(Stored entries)
------------------------------

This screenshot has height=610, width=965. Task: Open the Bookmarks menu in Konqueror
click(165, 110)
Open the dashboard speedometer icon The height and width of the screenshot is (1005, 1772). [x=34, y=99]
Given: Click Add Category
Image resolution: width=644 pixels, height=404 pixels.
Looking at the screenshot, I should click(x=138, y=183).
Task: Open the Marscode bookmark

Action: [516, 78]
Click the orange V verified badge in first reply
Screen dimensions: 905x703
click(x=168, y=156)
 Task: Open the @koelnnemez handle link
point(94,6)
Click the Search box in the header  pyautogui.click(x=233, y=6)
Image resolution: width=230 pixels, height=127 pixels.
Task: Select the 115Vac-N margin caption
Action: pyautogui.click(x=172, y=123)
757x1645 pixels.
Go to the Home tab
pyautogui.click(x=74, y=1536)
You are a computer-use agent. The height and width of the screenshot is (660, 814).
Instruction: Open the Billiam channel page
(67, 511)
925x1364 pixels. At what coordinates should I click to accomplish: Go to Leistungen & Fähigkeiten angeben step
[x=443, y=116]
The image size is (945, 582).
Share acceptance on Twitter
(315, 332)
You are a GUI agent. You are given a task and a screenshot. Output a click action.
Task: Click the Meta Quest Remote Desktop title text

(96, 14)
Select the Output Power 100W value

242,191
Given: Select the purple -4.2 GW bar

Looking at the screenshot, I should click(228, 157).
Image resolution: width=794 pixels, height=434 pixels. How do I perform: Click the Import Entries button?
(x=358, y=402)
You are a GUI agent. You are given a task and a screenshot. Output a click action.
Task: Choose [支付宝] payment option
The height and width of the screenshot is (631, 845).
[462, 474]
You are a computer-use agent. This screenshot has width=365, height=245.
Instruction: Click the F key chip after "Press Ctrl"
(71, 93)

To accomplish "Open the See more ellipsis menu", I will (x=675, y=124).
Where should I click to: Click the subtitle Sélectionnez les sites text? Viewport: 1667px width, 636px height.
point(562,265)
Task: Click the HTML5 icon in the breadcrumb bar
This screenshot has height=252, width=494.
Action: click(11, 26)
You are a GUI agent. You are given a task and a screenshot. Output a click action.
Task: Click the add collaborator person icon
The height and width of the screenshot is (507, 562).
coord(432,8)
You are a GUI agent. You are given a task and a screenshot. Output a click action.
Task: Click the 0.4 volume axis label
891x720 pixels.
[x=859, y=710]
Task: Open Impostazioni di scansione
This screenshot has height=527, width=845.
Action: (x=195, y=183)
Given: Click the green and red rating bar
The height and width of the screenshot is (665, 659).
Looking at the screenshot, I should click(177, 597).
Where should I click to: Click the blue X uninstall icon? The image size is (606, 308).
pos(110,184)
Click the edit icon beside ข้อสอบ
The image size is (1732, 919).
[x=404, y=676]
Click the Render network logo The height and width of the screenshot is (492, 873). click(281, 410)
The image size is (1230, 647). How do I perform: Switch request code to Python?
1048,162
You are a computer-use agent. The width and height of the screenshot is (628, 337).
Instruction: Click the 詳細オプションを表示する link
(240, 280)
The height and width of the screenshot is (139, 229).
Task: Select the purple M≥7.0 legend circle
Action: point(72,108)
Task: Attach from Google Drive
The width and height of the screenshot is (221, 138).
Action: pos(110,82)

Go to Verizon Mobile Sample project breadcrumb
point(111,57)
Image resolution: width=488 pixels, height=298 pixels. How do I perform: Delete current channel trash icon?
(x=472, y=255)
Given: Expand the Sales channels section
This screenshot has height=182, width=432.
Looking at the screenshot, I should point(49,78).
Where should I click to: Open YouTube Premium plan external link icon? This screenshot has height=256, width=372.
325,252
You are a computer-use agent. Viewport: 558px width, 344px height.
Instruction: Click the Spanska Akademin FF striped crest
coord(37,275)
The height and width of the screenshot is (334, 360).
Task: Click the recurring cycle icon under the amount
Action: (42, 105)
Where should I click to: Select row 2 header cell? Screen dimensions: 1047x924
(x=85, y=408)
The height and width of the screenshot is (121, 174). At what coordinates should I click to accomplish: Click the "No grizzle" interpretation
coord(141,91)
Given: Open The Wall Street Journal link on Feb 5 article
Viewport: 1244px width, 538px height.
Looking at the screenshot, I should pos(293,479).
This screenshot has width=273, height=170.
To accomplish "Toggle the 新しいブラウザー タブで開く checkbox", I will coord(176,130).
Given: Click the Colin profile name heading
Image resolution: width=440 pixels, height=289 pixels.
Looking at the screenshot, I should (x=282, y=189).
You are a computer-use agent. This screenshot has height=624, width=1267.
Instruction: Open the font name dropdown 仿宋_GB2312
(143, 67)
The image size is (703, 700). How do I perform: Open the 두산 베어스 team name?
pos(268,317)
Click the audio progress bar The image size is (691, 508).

------------------------------

Work instructions: Every line of the data above that includes "will" should be listed.

Task response:
To accomplish "Open the See more ellipsis menu", I will (x=675, y=124).
To accomplish "Toggle the 新しいブラウザー タブで開く checkbox", I will coord(176,130).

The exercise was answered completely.